Fenomena ini mendorong sejumlah restoran untuk mengembangkan program bar yang berfokus pada pengalaman minum dan suasana berkumpul. Salah satunya adalah Bartolo, restoran bergaya French-Italian yang terletak di kawasan Uluwatu, Bali.

Dikenal dengan hidangan comfort food ala Eropa dan atmosfernya yang hangat, Bartolo kini memperluas konsepnya melalui program bar terbaru yang berbasis vermouth dan budaya aperitivo.

Program Bar “Vermouth in Hand”

Melalui program bertajuk “Vermouth in Hand”, Bartolo mengeksplorasi vermouth tidak hanya sebagai bahan koktail, tetapi juga sebagai bagian integral dari gaya menikmati minuman yang lebih santai dan sosial. Vermouth sendiri merupakan minuman berbasis wine yang diperkaya rempah dan botanical. Berasal dari budaya aperitivo di Italia dan kemudian populer di Prancis, vermouth dikenal memiliki karakter rasa yang kompleks namun tetap ringan dinikmati.

Menu baru ini menghadirkan 15 racikan koktail yang dibagi dalam beberapa profil rasa, mulai dari aperitif, savoury, spiced, fruity, hingga bittersweet. Program ini juga menampilkan koleksi vermouth, fortified wine, hingga house-made infusion, termasuk racikan vermouth khas Bartolo sendiri. Berbeda dari tren koktail yang cenderung berat dan teknikal, sebagian besar minuman di Bartolo dirancang dengan karakter ringan, seimbang, dan mudah dinikmati dalam suasana santai.

Kadar Alkohol dan Racikan Unik

Setiap menu mencantumkan kadar alkohol atau alcohol by volume (ABV) untuk mendorong pengalaman menikmati minuman secara perlahan dan lebih mindful. Salah satu menu andalan adalah Bay Leaf Highball, perpaduan fino sherry, green olive, dan preserved lemon dengan kadar alkohol ringan sebesar 4,8% ABV. Minuman sparkling ini disajikan dengan garnish daun bay leaf yang menghadirkan sentuhan khas Mediterania.

Selain itu, terdapat Peach Sour yang memadukan fino sherry, peach cordial, dan toasted almond dengan karakter rasa yang lebih kaya namun tetap ringan. Sementara itu, Cherry Royale mengombinasikan extra dry vermouth, house cassis, lemon curd, dan maraschino cherry dalam sajian yang sedikit sparkling.

Bartolo juga mengeksplorasi penggunaan bahan lokal dan Asia Tenggara dalam sejumlah racikannya.
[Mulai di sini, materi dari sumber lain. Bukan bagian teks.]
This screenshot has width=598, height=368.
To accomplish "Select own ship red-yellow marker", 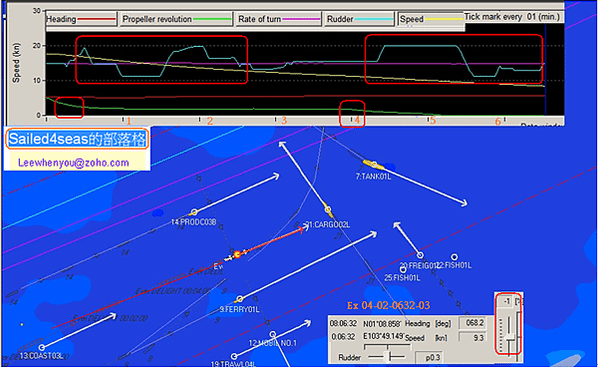I will 237,254.
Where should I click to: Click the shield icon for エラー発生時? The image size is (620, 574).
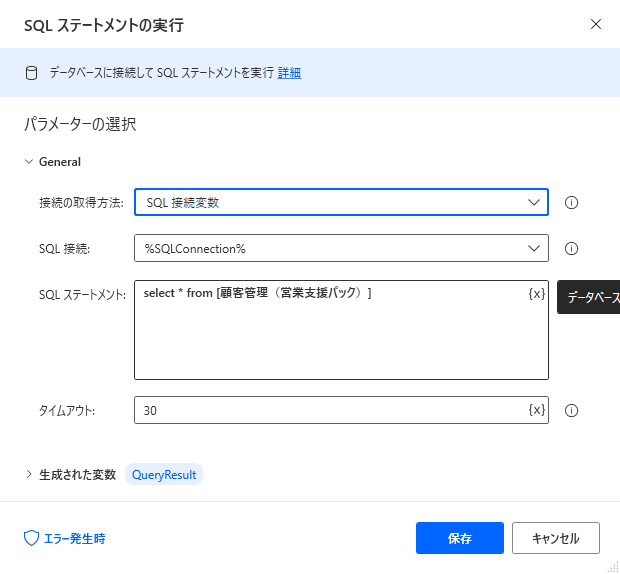coord(31,538)
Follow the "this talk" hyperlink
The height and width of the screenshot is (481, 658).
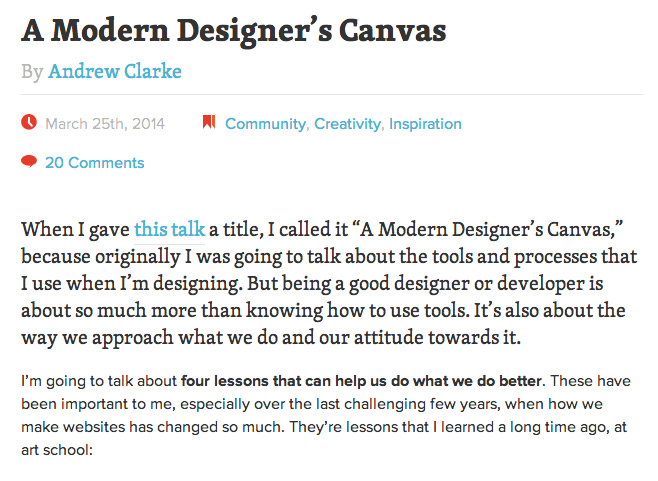click(x=169, y=227)
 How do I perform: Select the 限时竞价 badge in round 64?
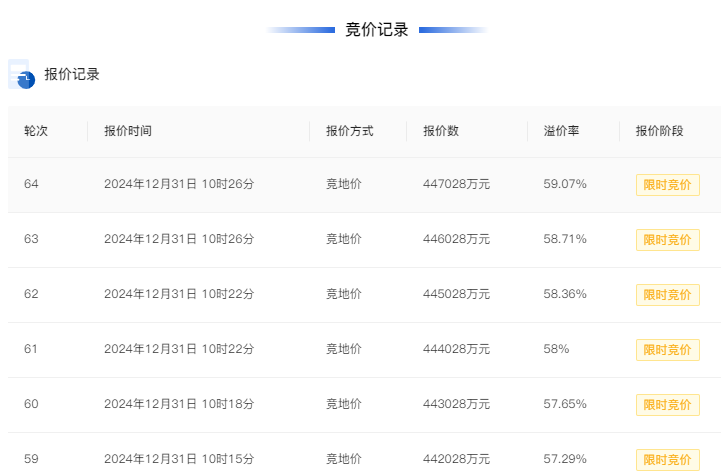pos(668,185)
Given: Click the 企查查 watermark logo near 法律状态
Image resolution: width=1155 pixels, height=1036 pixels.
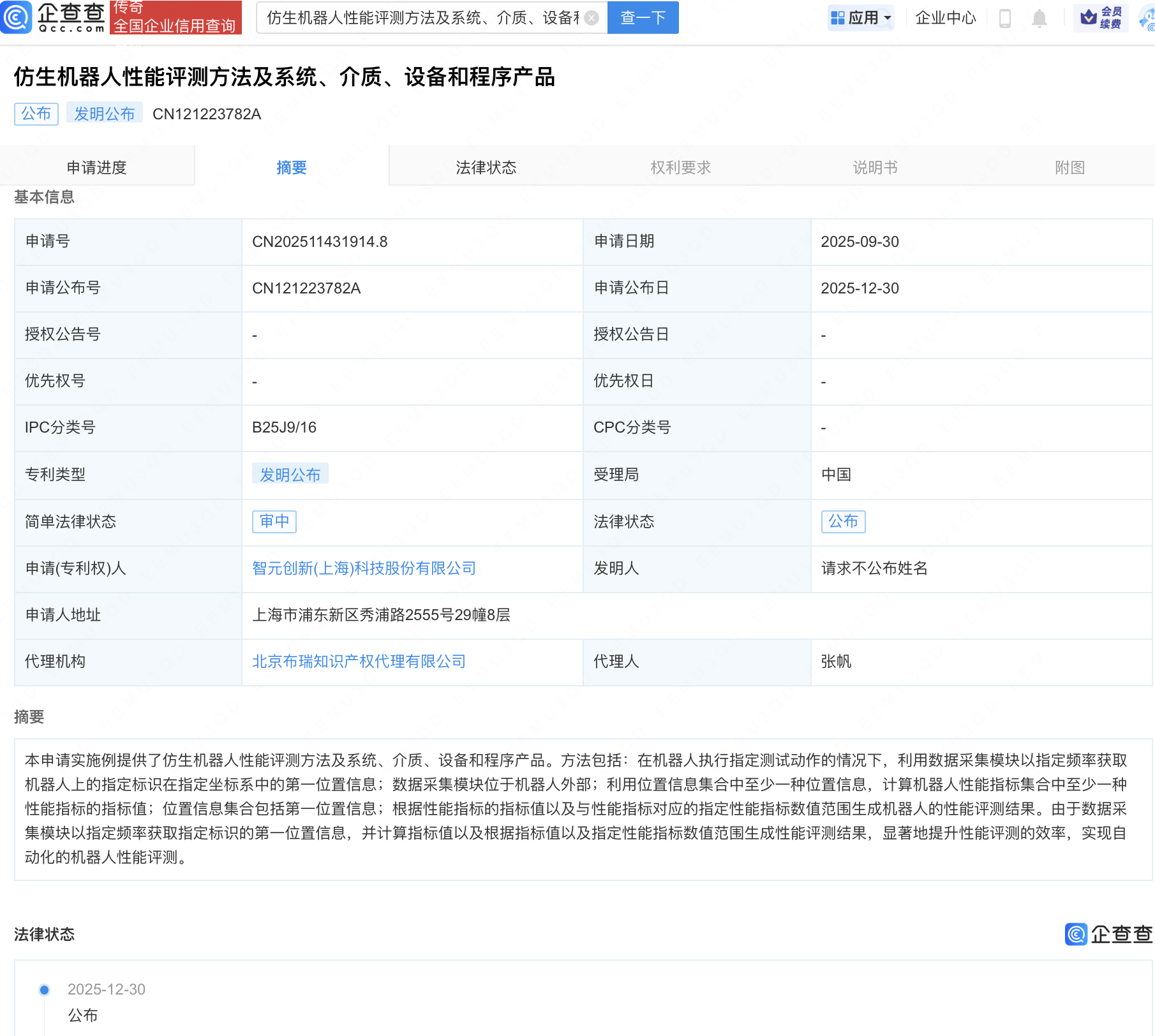Looking at the screenshot, I should click(1108, 934).
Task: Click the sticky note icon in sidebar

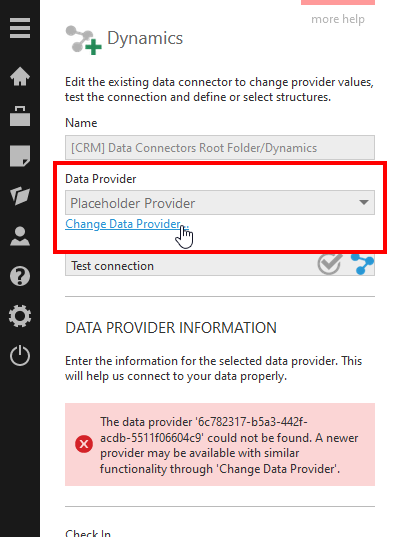Action: coord(20,156)
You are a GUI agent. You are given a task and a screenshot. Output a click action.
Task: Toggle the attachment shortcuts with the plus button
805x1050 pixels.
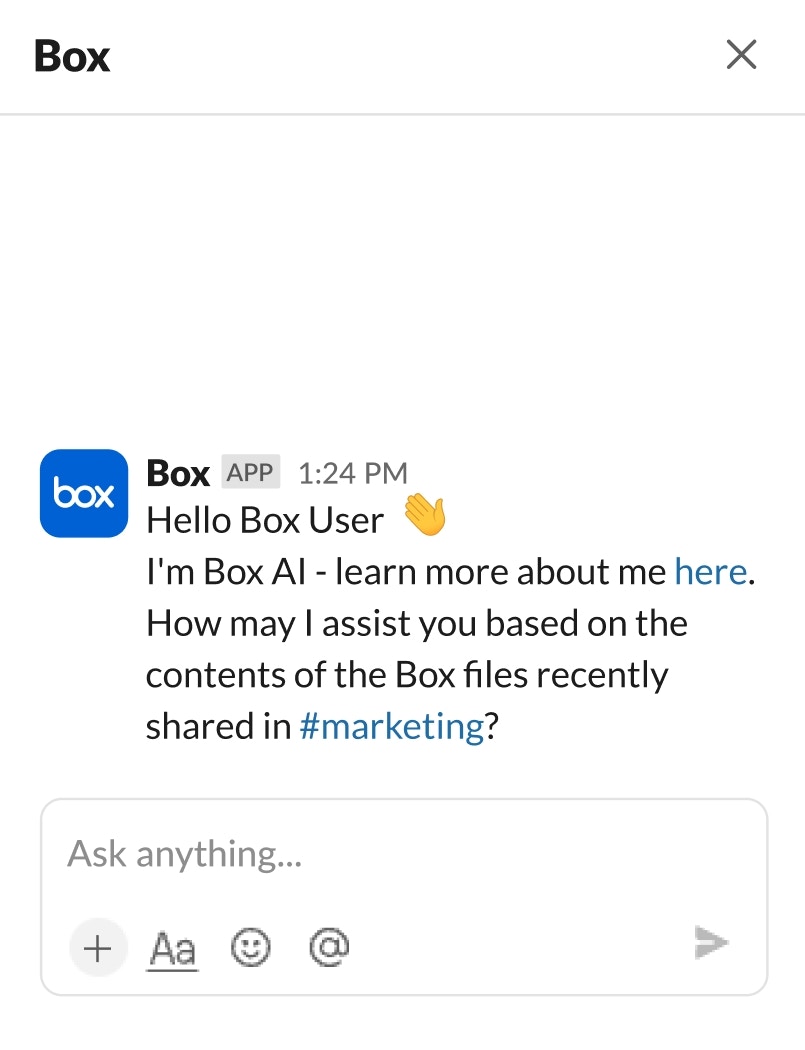click(98, 947)
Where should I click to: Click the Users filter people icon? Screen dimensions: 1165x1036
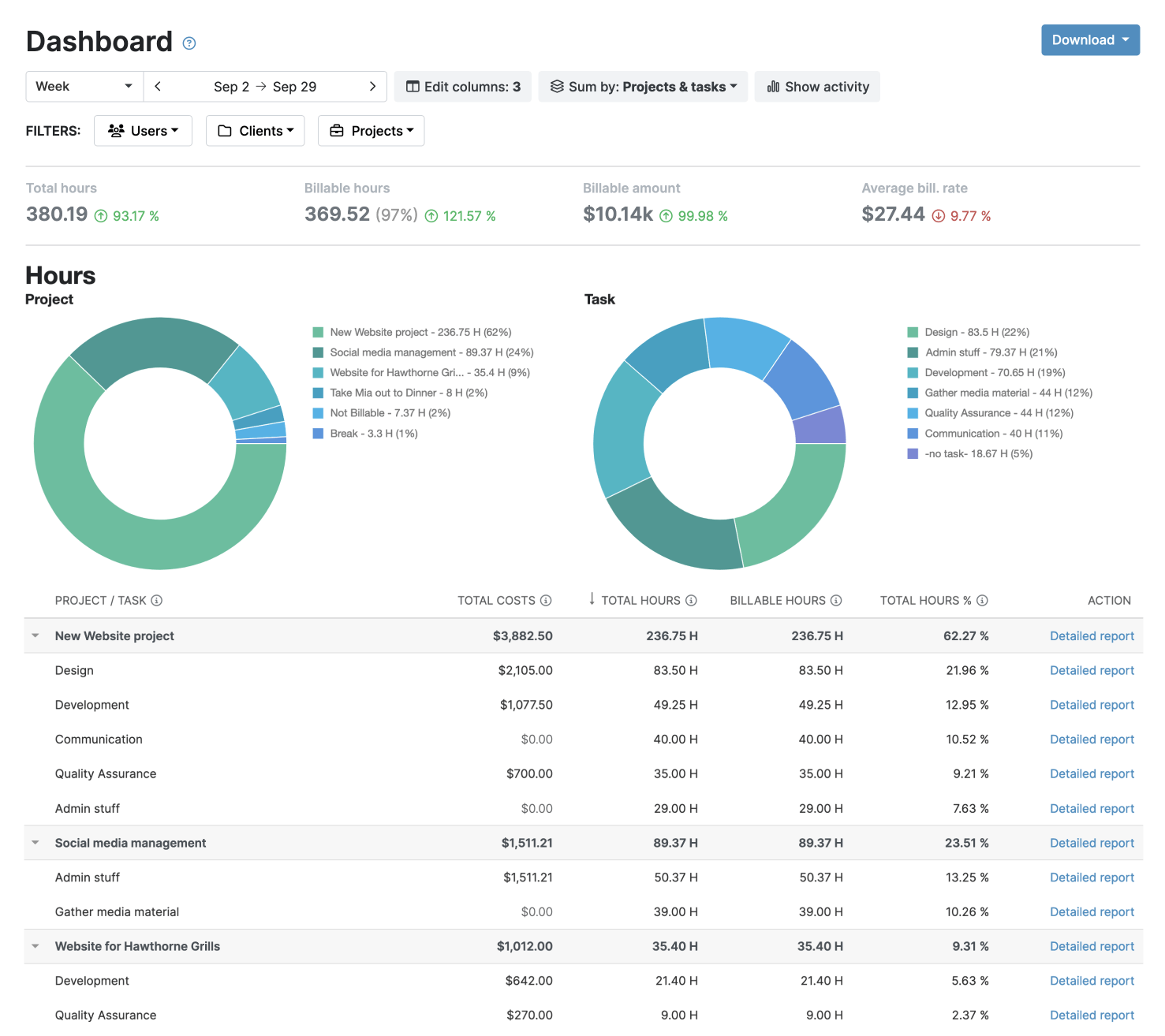tap(117, 130)
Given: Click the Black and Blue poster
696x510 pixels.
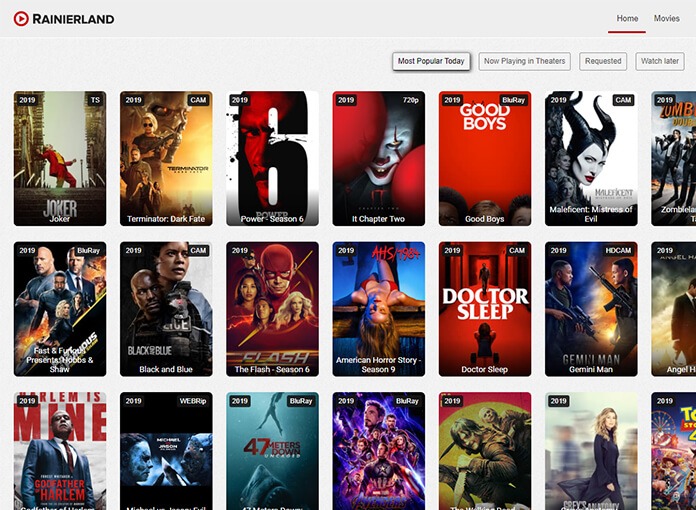Looking at the screenshot, I should point(166,308).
Calamansi Paloma, misalnya, memadukan mezcal dengan calamansi, kaffir lime, serta salted ginger foam. Di sisi lain, Cascara Negroni menghadirkan cascara atau kulit kering buah kopi dalam interpretasi baru dari koktail klasik Italia.

Menu Bar Food Berbasis Conservas

Tidak hanya fokus pada minuman, Bartolo turut memperkenalkan menu bar food berbasis conservas, yakni seafood premium yang diawetkan dan umum ditemukan di Spanyol maupun Portugal. Menu ini dirancang untuk dinikmati bersama koktail dalam suasana sharing dan percakapan santai, mengikuti filosofi aperitivo yang menempatkan kebersamaan sebagai bagian utama dari pengalaman makan dan minum.

Pendiri Bartolo, Rafael Nardo, mengatakan perubahan ini merupakan evolusi alami dari konsep restoran yang sejak awal ingin menghadirkan suasana hangat dan akrab bagi pengunjung. “Menu minuman terbaru kami mencerminkan bagaimana kami sendiri menikmati minuman: santai, sosial, dan dirancang untuk orang-orang yang ingin menikmati waktu lebih lama,” ujarnya.

Menurut Nardo, Bartolo ingin menjadi tempat yang tetap terasa hangat dan terbuka bagi pengunjung, baik untuk menikmati vermouth sepulang dari pantai maupun menghabiskan malam bersama teman-teman hingga tengah malam.